The study included retrospective chart reviews of 114 adult patients with T2D who were insulin-requiring (with or without non-insulin agents), who underwent Roux-en-Y surgery from 2010-2014. Patient demographics included: 55 percent female, 75 percent Caucasian and average age 52.8 years. The average BMI was 46.2 kg/m2, and most common comorbidities included hypertension (89 percent), lipid disorders (82 percent) and sleep apnea (75 percent).

The average length of stay following surgery was 2.5 days. Researchers compared BG levels and insulin doses for the following time points: before surgery not on a liquid diet, the day prior to surgery on a liquid diet, day of surgery, post-op day one, and post-op day two.

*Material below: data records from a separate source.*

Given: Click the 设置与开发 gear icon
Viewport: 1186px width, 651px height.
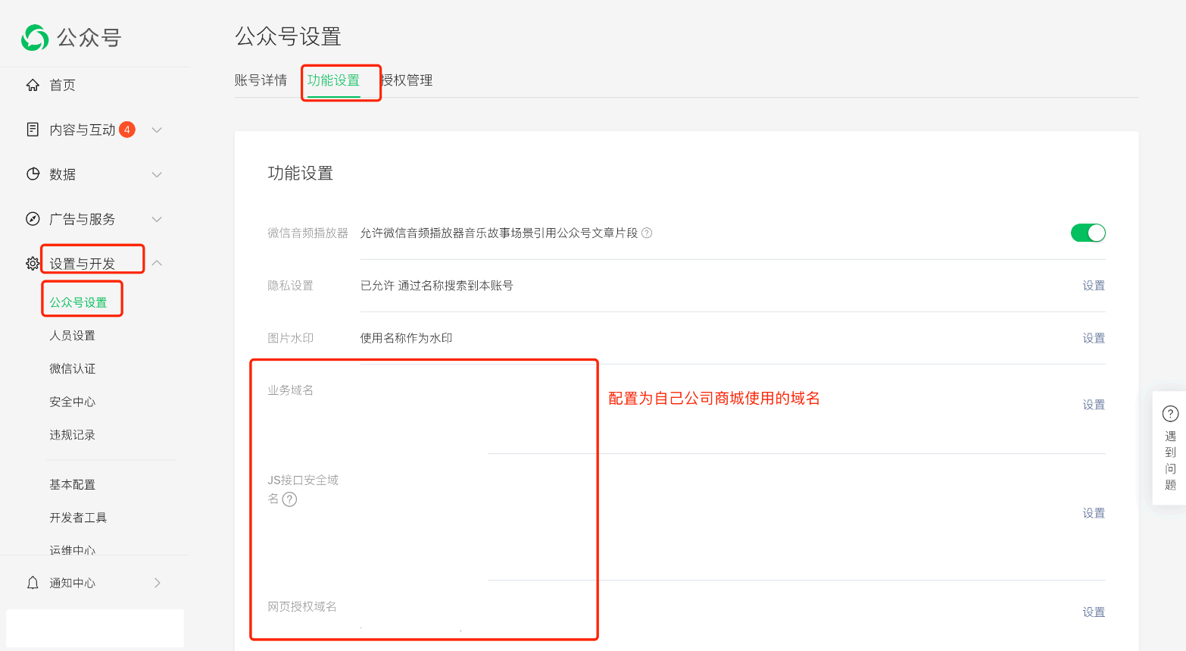Looking at the screenshot, I should point(33,264).

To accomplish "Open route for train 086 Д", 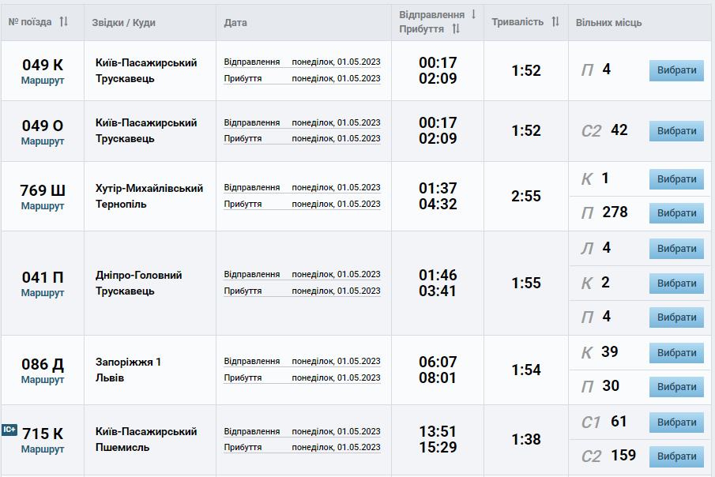I will tap(43, 380).
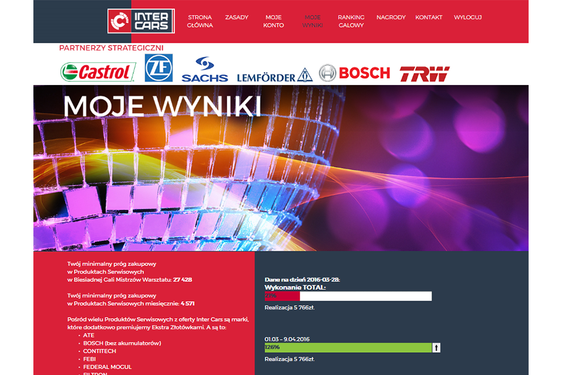Select the Moje Wyniki menu item
Viewport: 562px width, 375px height.
pos(313,21)

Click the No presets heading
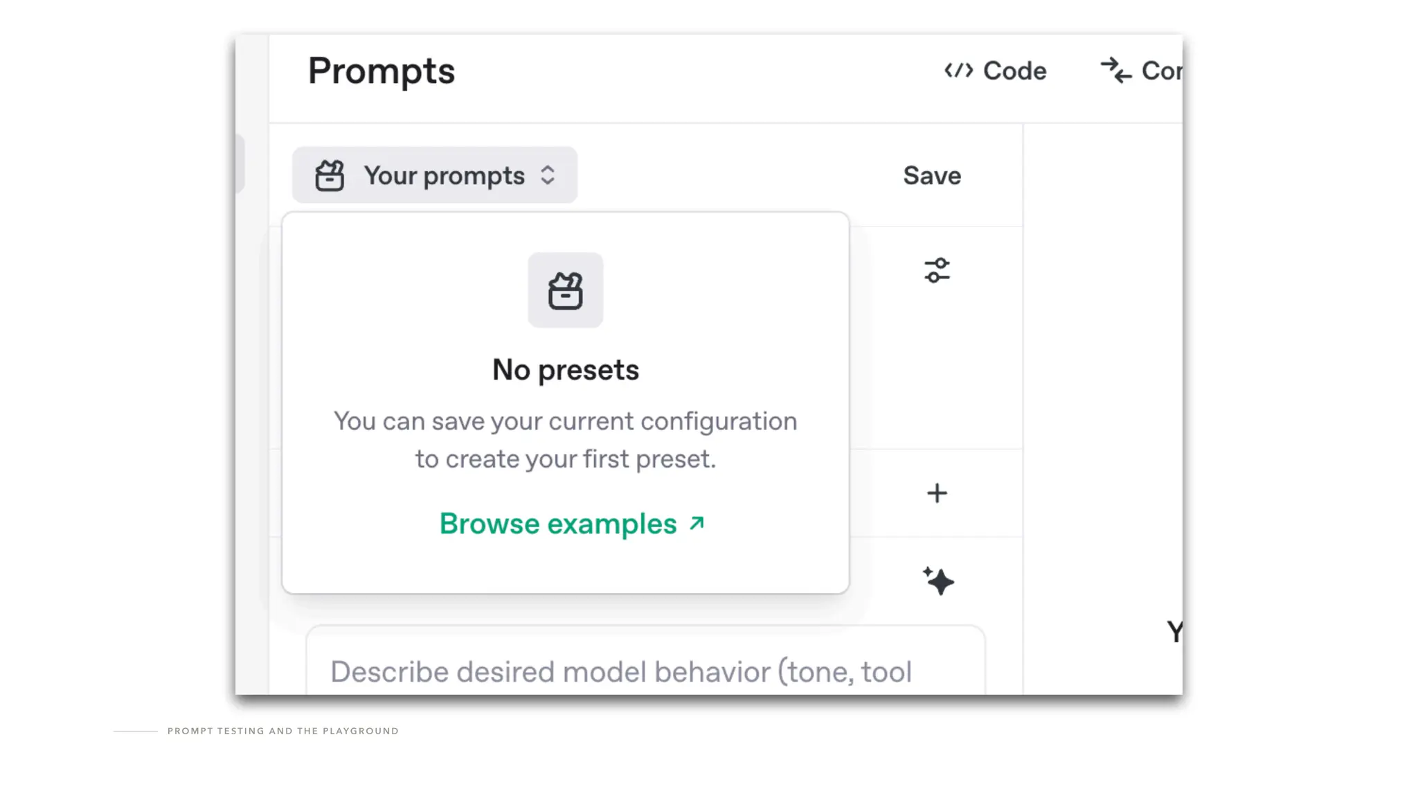pyautogui.click(x=565, y=370)
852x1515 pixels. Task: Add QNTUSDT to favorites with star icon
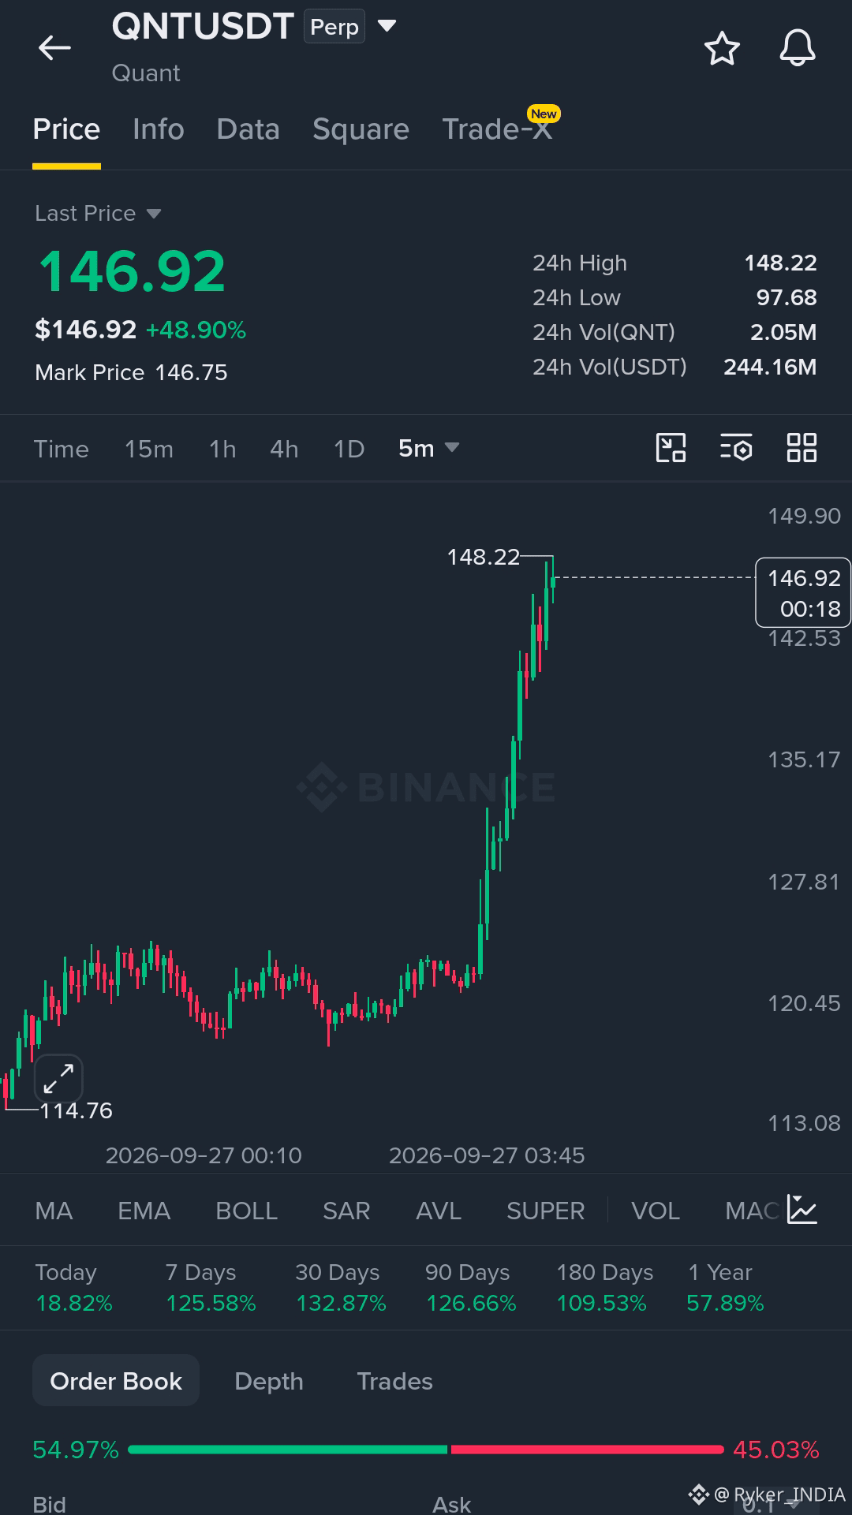point(722,49)
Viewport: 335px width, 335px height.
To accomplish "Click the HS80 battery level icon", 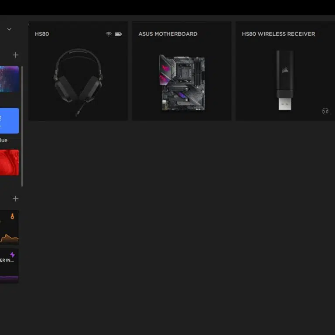I will point(118,34).
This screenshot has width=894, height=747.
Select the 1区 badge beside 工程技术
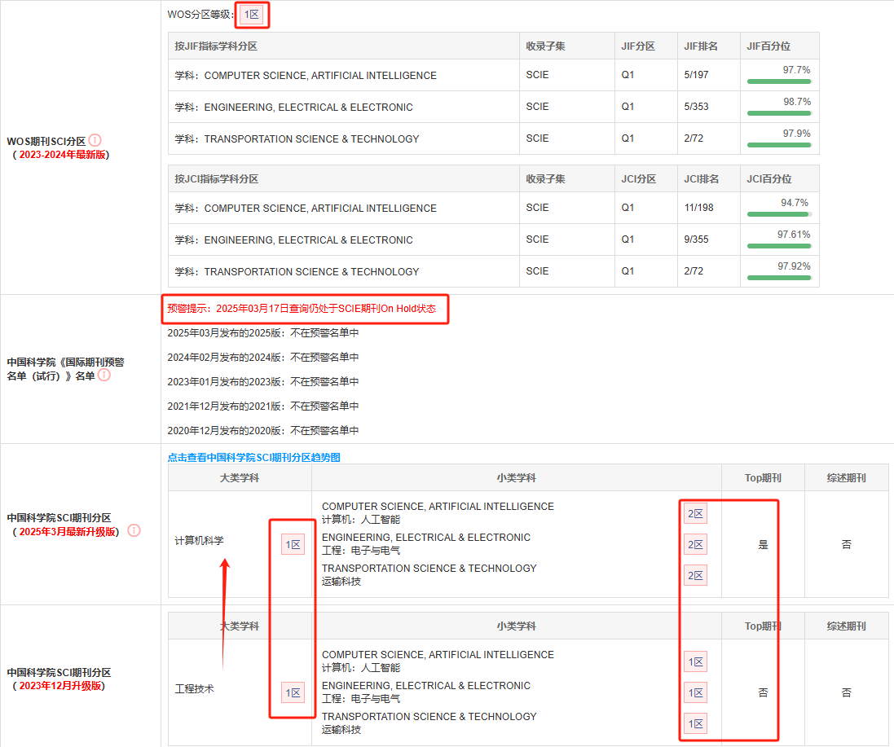[293, 693]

“Most patients were managed on insulin alone post-operatively, consistent with recommendations for inpatient diabetes management,” Diemer says.

The analysis found that:

  • Mean glycemic control on post-op days one and two (while on a liquid diet) was fair, falling in the upper end of the American Diabetes Association (ADA) guidelines of 100-180 mg/dL in hospitalized patients.
  • The entire cohort had an 86 percent reduction in total daily dose of insulin, or a weight-based dose of 0.09 unit/kg/day by post-op day two.
  • A subgroup analysis performed on patients with BG levels of 100-140 mg/dL for >50 percent of the time on post-op day two found that their insulin dose reduction requirement was even greater, at 95 percent.

Overall, researchers observed that patients required an 85 to 95 percent insulin dose reduction post-operatively compared with home doses in order to keep BG in the upper range of ADA goals.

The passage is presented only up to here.